Analysis After Toxicity

In his presentation, Dr. Metges reported data on 247 patients screened only after they had developed severe toxicity (grade 4) or had died after the first cycle of treatment with a fluoropyrimidine-containing regimen.

Only the ODPM Tox test identified all 27 patients who died. Screening for genetic mutations identified only 16 patients (59%) and deficient phenotypic status identified only 24 patients (89%), Dr. Metges reported.

Of the 247 patients who developed severe toxicity, ODPM Tox identified 242 (98%), mutation testing identified 82 (33%), and deficient phenotypic status identified 211 (85%).

Prescreening Saved Lives

The remaining data presented come from prescreening; during the past few years in the Angers region, the test was used before a patient was treated with a fluoropyrimidine.

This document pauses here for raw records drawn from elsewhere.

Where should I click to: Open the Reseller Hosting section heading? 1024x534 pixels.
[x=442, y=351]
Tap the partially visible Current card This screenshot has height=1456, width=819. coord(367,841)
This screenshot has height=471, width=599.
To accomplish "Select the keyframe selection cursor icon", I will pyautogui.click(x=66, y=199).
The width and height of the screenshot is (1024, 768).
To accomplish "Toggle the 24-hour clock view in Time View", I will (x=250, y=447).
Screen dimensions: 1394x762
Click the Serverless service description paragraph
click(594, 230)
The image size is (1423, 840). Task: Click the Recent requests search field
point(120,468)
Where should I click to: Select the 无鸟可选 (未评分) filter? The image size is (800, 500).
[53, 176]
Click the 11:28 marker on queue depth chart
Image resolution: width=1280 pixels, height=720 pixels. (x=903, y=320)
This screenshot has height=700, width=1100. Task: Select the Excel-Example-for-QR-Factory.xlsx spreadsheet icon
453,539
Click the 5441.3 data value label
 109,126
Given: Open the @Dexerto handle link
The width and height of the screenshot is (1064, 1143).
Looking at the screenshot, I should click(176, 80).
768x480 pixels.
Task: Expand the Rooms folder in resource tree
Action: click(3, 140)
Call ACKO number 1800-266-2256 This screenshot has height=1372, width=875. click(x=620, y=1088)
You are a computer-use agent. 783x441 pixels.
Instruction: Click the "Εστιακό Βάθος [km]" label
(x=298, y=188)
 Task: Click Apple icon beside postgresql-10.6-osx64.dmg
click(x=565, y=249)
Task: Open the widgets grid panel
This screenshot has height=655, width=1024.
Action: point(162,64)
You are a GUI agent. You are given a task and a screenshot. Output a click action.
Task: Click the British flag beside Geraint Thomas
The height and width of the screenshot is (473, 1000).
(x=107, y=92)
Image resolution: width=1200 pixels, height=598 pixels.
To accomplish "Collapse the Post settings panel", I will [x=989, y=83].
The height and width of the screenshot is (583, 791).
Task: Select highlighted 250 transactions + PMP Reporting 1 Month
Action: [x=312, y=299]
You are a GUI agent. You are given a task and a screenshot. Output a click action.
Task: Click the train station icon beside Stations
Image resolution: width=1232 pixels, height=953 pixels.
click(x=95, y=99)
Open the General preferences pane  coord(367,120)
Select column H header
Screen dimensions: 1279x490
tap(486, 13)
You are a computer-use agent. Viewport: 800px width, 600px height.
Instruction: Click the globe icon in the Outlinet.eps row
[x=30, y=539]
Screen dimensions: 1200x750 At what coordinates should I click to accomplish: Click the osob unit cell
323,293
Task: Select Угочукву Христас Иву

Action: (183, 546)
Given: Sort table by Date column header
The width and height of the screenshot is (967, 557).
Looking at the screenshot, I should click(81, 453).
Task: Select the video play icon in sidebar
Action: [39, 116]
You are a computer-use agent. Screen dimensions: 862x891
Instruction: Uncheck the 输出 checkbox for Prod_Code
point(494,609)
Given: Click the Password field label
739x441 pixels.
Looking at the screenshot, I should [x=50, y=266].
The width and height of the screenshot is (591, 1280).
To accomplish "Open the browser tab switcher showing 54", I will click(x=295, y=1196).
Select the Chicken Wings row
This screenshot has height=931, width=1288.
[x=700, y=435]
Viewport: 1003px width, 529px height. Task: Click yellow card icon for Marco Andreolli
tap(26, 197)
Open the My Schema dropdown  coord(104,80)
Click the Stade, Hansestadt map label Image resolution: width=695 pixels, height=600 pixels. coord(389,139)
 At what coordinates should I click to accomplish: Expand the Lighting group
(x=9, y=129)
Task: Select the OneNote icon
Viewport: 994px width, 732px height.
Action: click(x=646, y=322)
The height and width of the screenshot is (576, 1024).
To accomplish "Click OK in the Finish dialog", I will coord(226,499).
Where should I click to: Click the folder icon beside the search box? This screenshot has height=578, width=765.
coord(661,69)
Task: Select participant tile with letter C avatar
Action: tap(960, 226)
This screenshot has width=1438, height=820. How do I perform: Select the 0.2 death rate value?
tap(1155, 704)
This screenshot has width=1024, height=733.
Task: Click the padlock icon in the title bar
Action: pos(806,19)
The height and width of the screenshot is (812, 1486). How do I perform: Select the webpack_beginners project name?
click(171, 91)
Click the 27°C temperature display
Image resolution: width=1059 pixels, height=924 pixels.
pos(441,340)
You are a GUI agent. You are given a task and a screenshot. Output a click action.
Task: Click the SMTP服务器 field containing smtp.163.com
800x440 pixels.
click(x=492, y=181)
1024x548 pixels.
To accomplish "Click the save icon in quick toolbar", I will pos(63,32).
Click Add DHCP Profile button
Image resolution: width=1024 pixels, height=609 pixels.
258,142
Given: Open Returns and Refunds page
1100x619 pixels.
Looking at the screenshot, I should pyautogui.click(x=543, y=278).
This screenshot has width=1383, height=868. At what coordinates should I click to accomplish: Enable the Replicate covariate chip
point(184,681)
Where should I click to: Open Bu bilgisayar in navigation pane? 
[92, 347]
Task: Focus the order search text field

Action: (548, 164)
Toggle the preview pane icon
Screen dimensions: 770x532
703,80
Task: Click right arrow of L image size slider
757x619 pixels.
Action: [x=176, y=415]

A total of 11,104 patients were prescreened. Of these, 266 patients (2.4%) were found to have 1 or more genetic mutation, which indicates that they are likely to suffer toxic effects and therefore need a dose reduction or modification.

Two patients were found to be completely DPD deficient — 1 had a homozygote DPYD2A and 1 was double mutated, Dr. Metges reported.

"Pretreatment screening saved their lives," he told meeting attendees.

"We are now using this prescreen in routine clinical practice," Dr. Metges reported. He estimated that around 2400 patients are screened annually in cancer centers in the Angers region.

The test is conducted on a single blood sample, and results are available in 8 days. The cost is around €180 (~US$224) per patient, Dr. Metges said.

A poster presented at the American Society of Clinical Oncology Gastrointestinal Cancers Symposium earlier this year (abstract 410) reported that the cost of prescreening all the new patients in this region of France was less than the cost (in emergency and intensive care costs) of treating severe toxicity in 1 patient. Such prescreening should be recommended before fluoropyrimidine administration, concluded Sory Traoré, MD from the Institut de Cancérologie de l'Ouest, and colleagues.

Linda Celle, marketing director for ODPM, told Medscape Medical News that once a person has been identified using ODPM Tox as having a DPD deficiency, another process, ODPM Protocol, is used to modify the dose so it is individualized for each patient. This takes into account patient characteristics (including comorbidities and other drugs being taken); each dose is calculated precisely for a patient's current status, ensuring maximum efficiency and minimizing the risk of toxicity.

Celle explained that when the company is approached by a new medical institution, it works closely with the institution's own molecular laboratory and with physicians treating patients to ensure an efficient flow of information, and provides experts to help with the more complex cases.

14th World Congress on Gastrointestinal Cancer (WCGC): Abstract 0-0019. Presented June 29, 2012.